For each critical process, define the maximum tolerable downtime (MTD), the recovery time objective (RTO, how quickly we must be operational again) and the recovery point objective (RPO, how much data we can afford to lose). A typical e-commerce process may have RTO=2 hours, RPO=15 minutes. A monthly payroll process may have RTO=48 hours, RPO=24 hours.

Step 2: Recovery strategies

Once the requirements are known, design specific recovery strategies for each process. The available options scale by complexity and cost.

• Cold site: empty alternative facilities with basic infrastructure. Activation in days. Cheap.
• Warm site: alternative facilities with pre-installed hardware and partial data. Activation in hours. Intermediate cost.
• Hot site: alternative facilities with real-time data replication. Activation in minutes. Expensive.
• Cloud-based recovery: replication to a public cloud, with on-demand activation. Flexible cost based on use.

Step 3: Crisis communication

A common deficiency in BCPs is the absence of a clear communication plan. Define in advance: who communicates what to whom; up-to-date contact lists (internal team, suppliers, customers, regulators, media); off-channel communication channels (if email is down); message templates for each scenario; and the institutional spokesperson for media. Communication failures multiply the reputational impact of incidents.

Step 4: Detailed recovery procedures

For each critical process, document: trigger criteria for activation, the responsible person and their alternates, the step-by-step procedure, the resources needed (people, equipment, suppliers), recovery success criteria, and the return-to-normal procedure. Detailed runbooks reduce decision-making time under pressure.

Step 5: Drills and continual improvement

A BCP that is not tested is a paper plan that will fail when it is needed. Design progressive drills: tabletop exercises (review of scenarios with the team, 2-4 hours, low cost), simulations (technical execution of part of the plan, 1 day, moderate cost) and full drills (real-life execution of the full plan, several days, high cost).

Document results, identify deficiencies and update the plan. An untested plan is worse than no plan, because it generates a false sense of security.

Integration with cybersecurity

Ransomware has made the BCP critical for cybersecurity. An attack that encrypts all systems forces immediate activation. Ensure that: backups are isolated from the production network (the attacker should not reach them), the plan addresses massive ransomware scenarios (multi-system encryption), the recovery procedure does not depend on the compromised infrastructure, and ransomware-specific drills are conducted periodically.

Documentation and governance

The plan must be approved by management, reviewed at least annually and updated after any significant change in the organisation or the technological environment. Define clear roles: continuity manager, business representatives by area, technical responders. Maintain accessible copies of the plan, including off-site copies. Cybersecurity incident management ENS: protocol.

---

Authorship: Ángel Ortega Castro · independent consultant on strategy, quality and digitalisation for SMEs.

Frequently asked questions

What is the difference between BCP and DRP?
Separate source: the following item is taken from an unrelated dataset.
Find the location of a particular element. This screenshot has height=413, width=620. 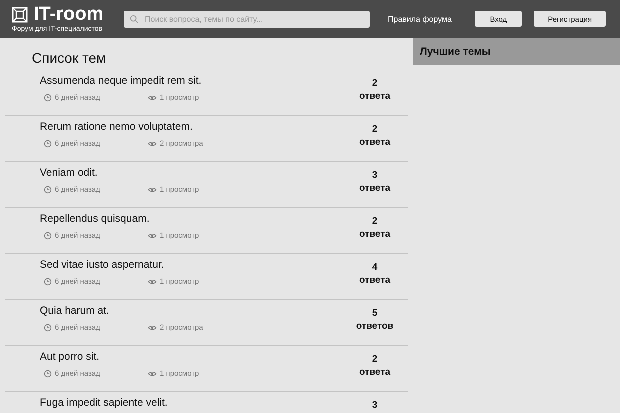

The BCP covers the entire organisation (people, processes, suppliers, communication); the DRP focuses on the technological infrastructure (systems, data, networks, applications). The DRP is a subset of the BCP and both are needed.

What are RTO and RPO?

RTO (Recovery Time Objective) is the time it takes to recover a process. RPO (Recovery Point Objective) is the maximum amount of data the organisation can afford to lose. They are defined per critical process during the BIA.

Who must comply with the ENS?

All bodies of the Spanish Public Administration and private suppliers providing ICT services to the public sector. Control op.cont applies to all of them, with requirements that scale by category (BASIC, MEDIUM, HIGH).

How often do I have to test the plan?

At least once a year, with a combination of tabletop exercises, partial simulations and full drills. The plan must be updated based on the results.